Reading Time: 9 minutes

Long before I became a programmer, I studied at a public fine arts conservatory. My specialty was visual arts: I drew and I painted.

My first week there, the program director slung several pieces of fabric over a pile of disassembled skeletons, then told us all to draw it. My second week there, he plinked us in the hallway for four hours and instructed us—you guessed it—to draw the hallway.

We don’t have a good word for the skill that this exercise develops. The mantra for drawing-from-life is to “really look” at your subject. The point isn’t just to stare at it. The point, rather, is to do the visual equivalent of listening (which we’ve talked about extensively right here). You’re supposed to look past what you expect to see, or what you assume is there, and to question those assumptions. You’re supposed to let the subject show you how it doesn’t match those assumptions. For example, you know that the tiles on the hallway extend all the way into the distance. But you can’t actually see them all the way into the distance, so in a realistic drawing you should not draw them all the way into the distance.

When we notice these differences between our expectations and reality, we are surprised. The brain works by making predictions, and it learns by noting when its predictions don’t match the results.
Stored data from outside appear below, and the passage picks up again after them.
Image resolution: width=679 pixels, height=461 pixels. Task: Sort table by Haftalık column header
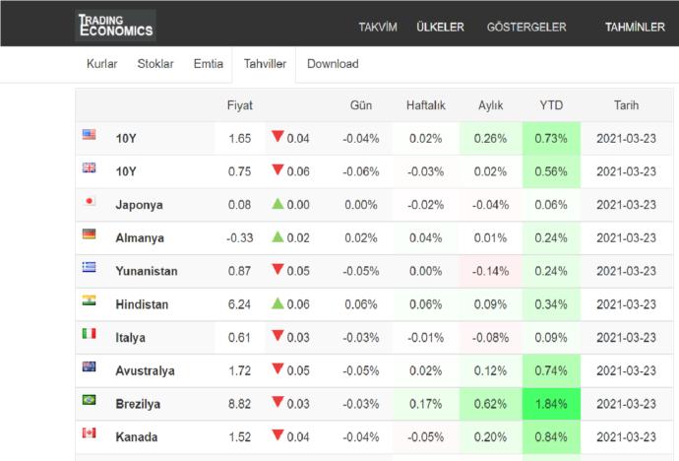[x=426, y=105]
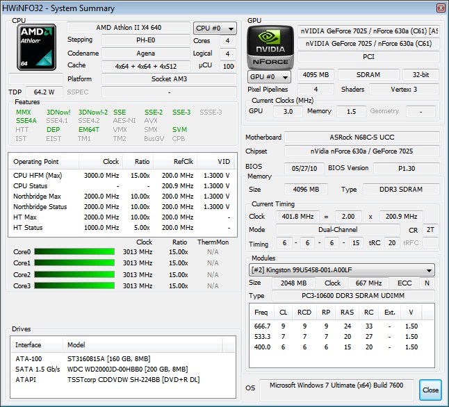
Task: Click the ASRock N68C-S UCC motherboard field
Action: [361, 138]
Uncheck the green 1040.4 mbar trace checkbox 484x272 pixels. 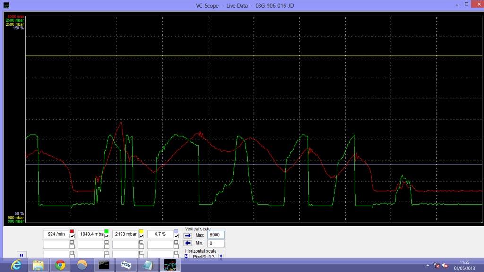107,236
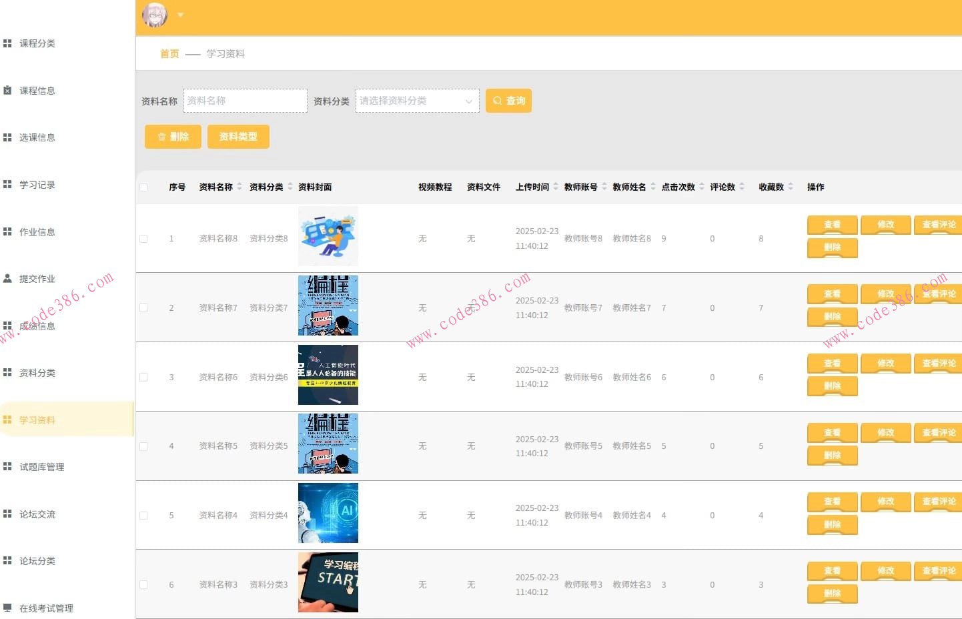The image size is (962, 619).
Task: Click the 在线考试管理 monitor icon in sidebar
Action: [x=7, y=608]
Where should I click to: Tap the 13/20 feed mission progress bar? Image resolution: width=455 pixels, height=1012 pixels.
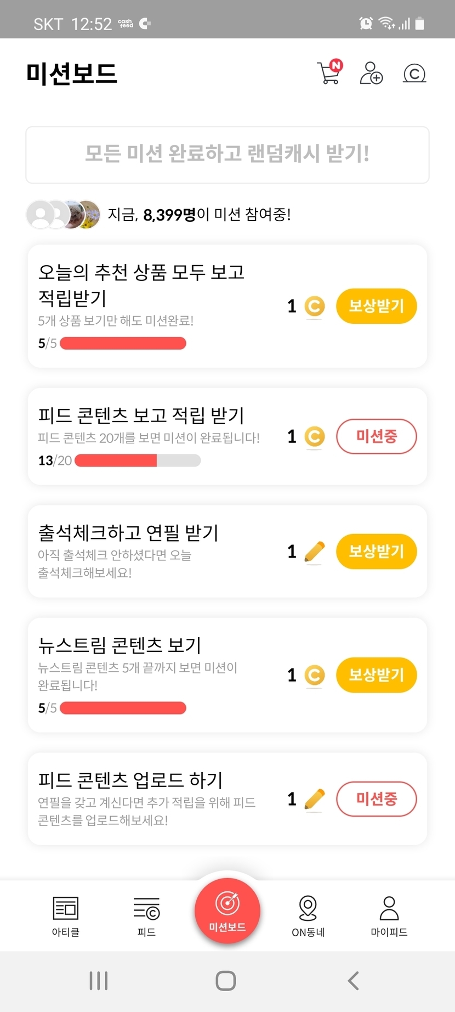click(x=138, y=460)

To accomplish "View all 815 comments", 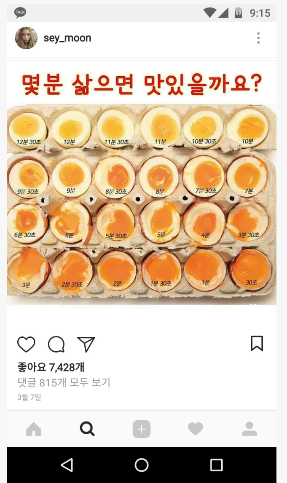I will click(x=64, y=382).
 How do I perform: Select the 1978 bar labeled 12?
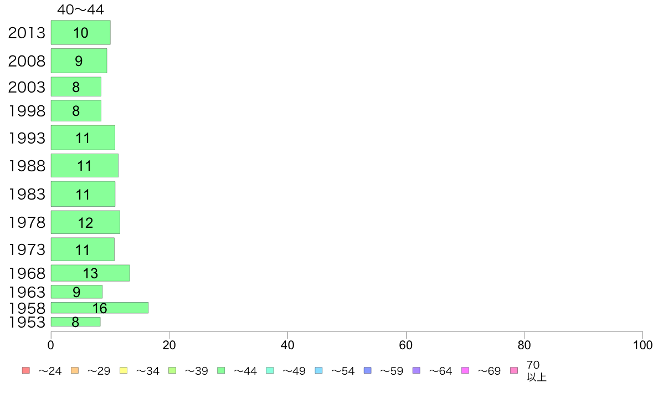coord(86,222)
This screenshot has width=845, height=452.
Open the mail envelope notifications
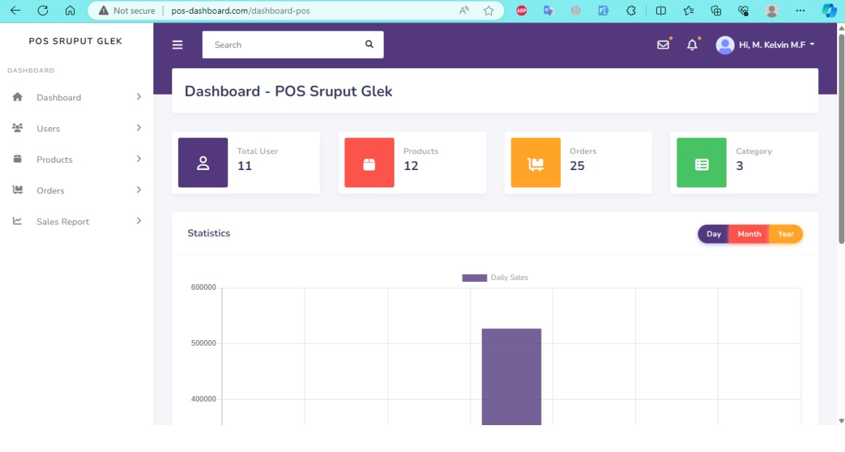click(x=663, y=45)
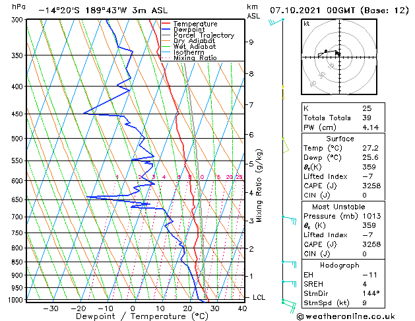Click the cyan wind barb at 700 hPa
Viewport: 415px width, 321px height.
(289, 221)
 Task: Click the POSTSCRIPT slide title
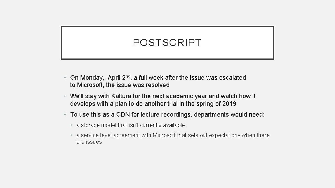pos(167,42)
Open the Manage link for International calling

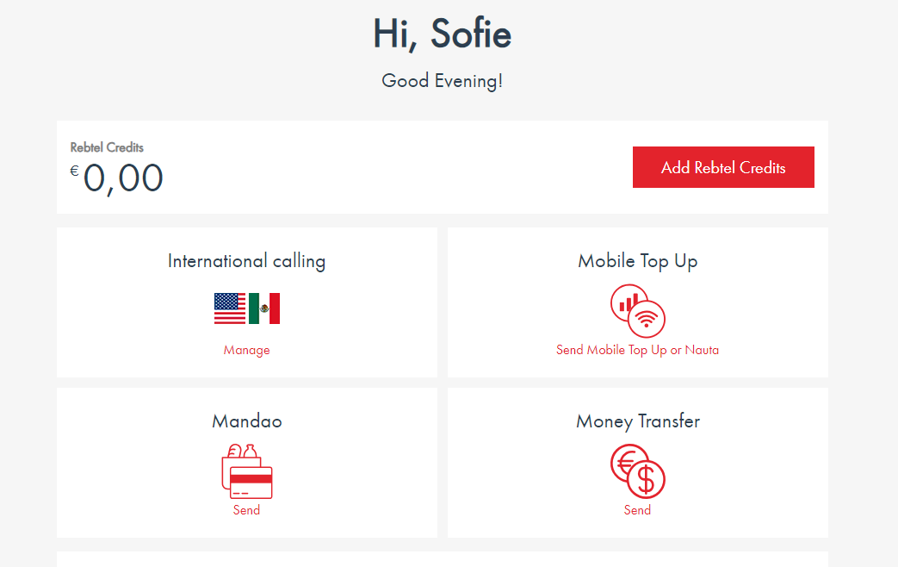(246, 350)
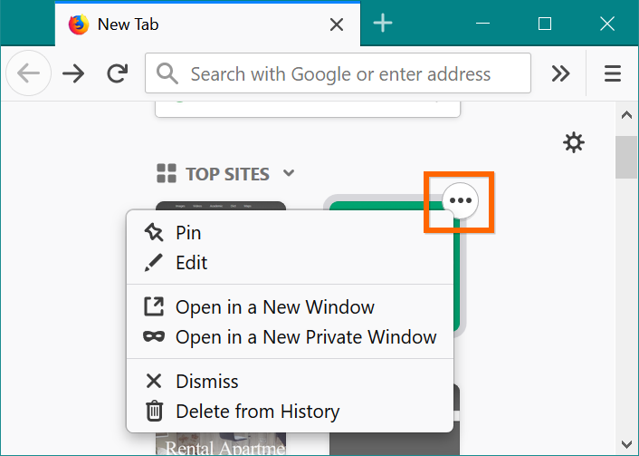
Task: Open new tab page settings gear
Action: coord(574,142)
Surprise triggers memories. The learning exercises I design, for myself and my students, often focus on trying things out and then looking up (or talking about) how others might solve the same problem. This helps the lessons stick in memory.

This quarter, I decided to have my Python Programming students replicate functions in the widely-used open source Python libraries pytest and pandas. I thought that, since I needed some kind of substrate problems for them to solve, I might give them the kind of problems that open-source maintainers had faced in building tools that my students would use. Then, when it was time for my students to learn the tools, they would have a head start from studying how those tools were built and what the tools could do.

I expected my students to learn from it. I did not expect to learn so much from it myself.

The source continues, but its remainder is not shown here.